The answer is the data repeated in full, with no pictures included.
Start of Provided information
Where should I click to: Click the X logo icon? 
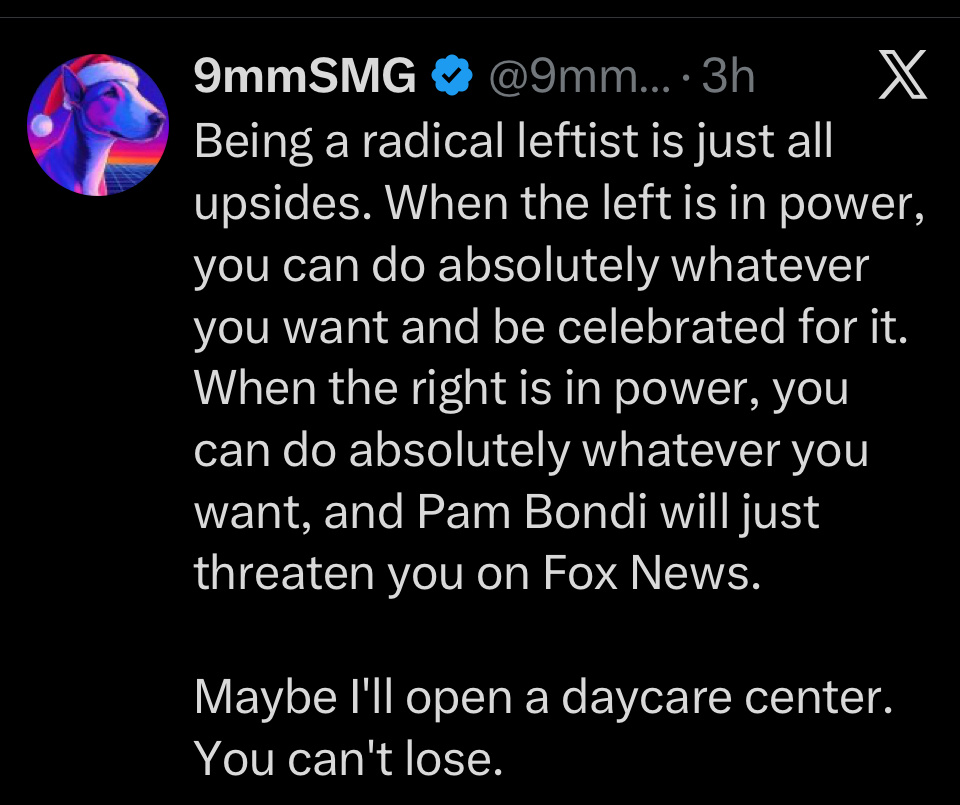[902, 78]
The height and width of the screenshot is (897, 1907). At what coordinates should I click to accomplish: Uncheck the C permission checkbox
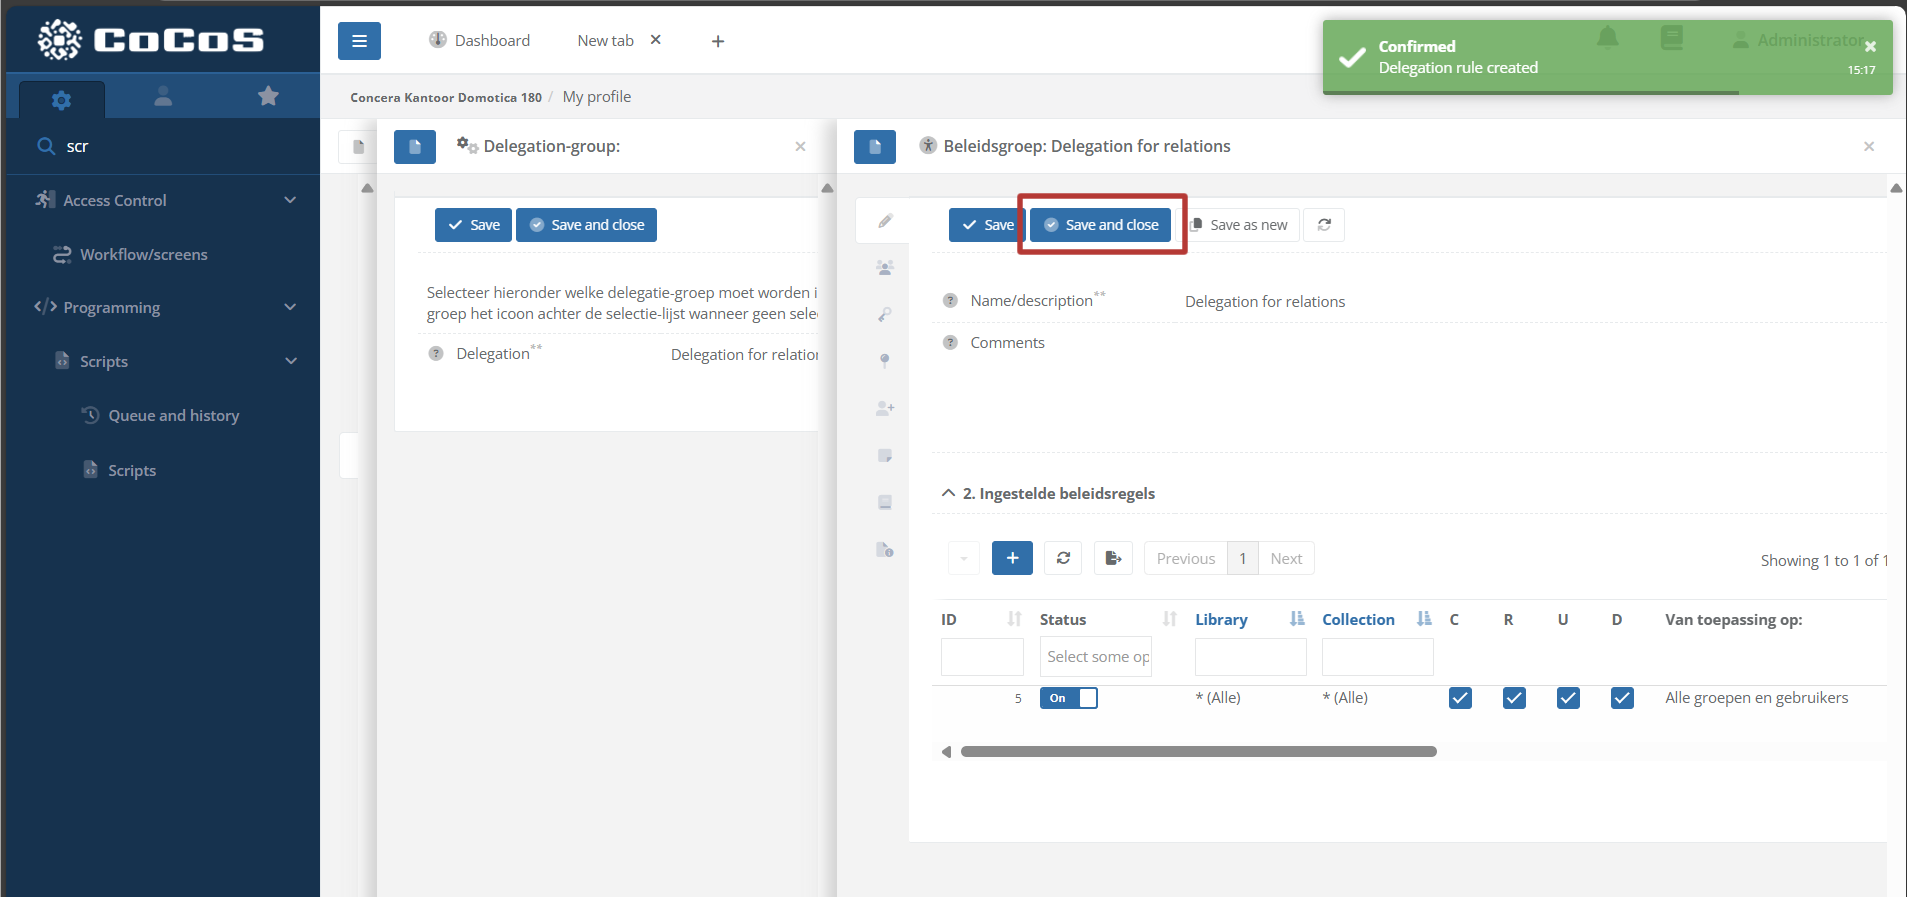(1460, 698)
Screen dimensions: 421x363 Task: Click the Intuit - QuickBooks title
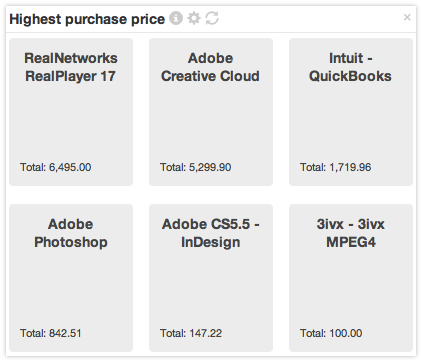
End of Provided information
▶ _Answer to the exercise_
Where should I click to: Click the X logo icon? 
[902, 78]
The height and width of the screenshot is (897, 1907). At what coordinates should I click to accomplish: Uncheck the C permission checkbox
(1460, 698)
Screen dimensions: 421x363 Task: Click the Intuit - QuickBooks title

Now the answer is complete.